A Package
A week later, Nellie waits for me on her porch. I give her my letter to Corporal Westy and two cents for postage. She hands me two more letters! One from Mr. Redmond, one from Florence. He tells me he enjoyed the reunion. She writes the way she talks, flitting easily from one subject to the next. She mentions Chance is busy getting ready for college, and slides quickly into a tale about a lady I don’t know. I wish she’d said more about Chance.
Nellie takes to waiting for me every week, pelting me with questions about the letter writers in my life. When I don’t tell her much, she questions me about Aunt Freddie and Mr. Crutcher.
“They’re getting married,” I say.
She already knows that. When I don’t give her an earful, she says she told Jess Willoughby I get letters from “gentlemen.”
“That boy was green-jealous. Ya know he’s took with ya.”
Considering Nellie’s prying, I’m right surprised she hasn’t heard Mama and Nancy Willoughby are close as two kernels on the same corncob. And Nancy already told me Jess is sweet on Ruthie Pender. If you ask me, Nellie’s the one who’s green-jealous over Aunt Freddie and Mr. Crutcher.
Yet, she is among the congregation when the circuit-riding preacher joins them in marriage.
A few days after the wedding, Nellie rushes from her porch when she sees me, unable to catch her breath by the time she reaches me.
“A package,” she pants. “This time ya got a package.”
A small package wrapped in brown paper has Florence’s return address, but the handwriting is not hers.
I thank Nellie and hurry away so fast I forget the newspaper. I run back and snatch it from her hand before she has time to sweeten the annoyed look on her face.

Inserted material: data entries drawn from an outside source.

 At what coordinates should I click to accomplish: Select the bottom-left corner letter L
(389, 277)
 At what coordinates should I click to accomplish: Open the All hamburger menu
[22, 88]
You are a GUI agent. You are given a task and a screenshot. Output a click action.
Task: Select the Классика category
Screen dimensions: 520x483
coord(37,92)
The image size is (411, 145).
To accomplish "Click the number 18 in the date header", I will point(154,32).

I sit on the creek bank, where my torn piece of petticoat still flutters, though the stone it marked lies in our cemetery in a row with six others.

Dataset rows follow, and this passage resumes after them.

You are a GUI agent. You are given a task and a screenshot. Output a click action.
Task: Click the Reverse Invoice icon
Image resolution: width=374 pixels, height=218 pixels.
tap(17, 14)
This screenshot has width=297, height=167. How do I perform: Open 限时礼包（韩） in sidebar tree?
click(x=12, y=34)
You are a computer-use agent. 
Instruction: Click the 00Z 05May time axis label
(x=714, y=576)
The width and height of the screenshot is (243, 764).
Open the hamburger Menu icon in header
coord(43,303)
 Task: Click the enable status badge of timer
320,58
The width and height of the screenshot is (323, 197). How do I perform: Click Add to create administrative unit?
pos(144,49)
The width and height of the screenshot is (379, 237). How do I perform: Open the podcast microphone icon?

Inside the package—with a tin of butterscotch candy—is a note.
I want to cheer you and wish I knew a way to send a box of warm breakfast buns like I carried the day we met. I hope you will be content with butterscotch candy. I recall you said you like it.
If you would like to cheer me, nothing would please me more than a letter from you. You said you like to write.
Change
The scent of butterscotch used to call to mind Pender’s store. Now it makes me think of Chance, and I vow to keep it forever.
Now when I write letters, I write to Chance. Or Corporal Westy. Or Florence. I hope the ancestors and babies don’t feel neglected. I haven’t stopped caring about them, but it gives me such pleasure to receive letters in return.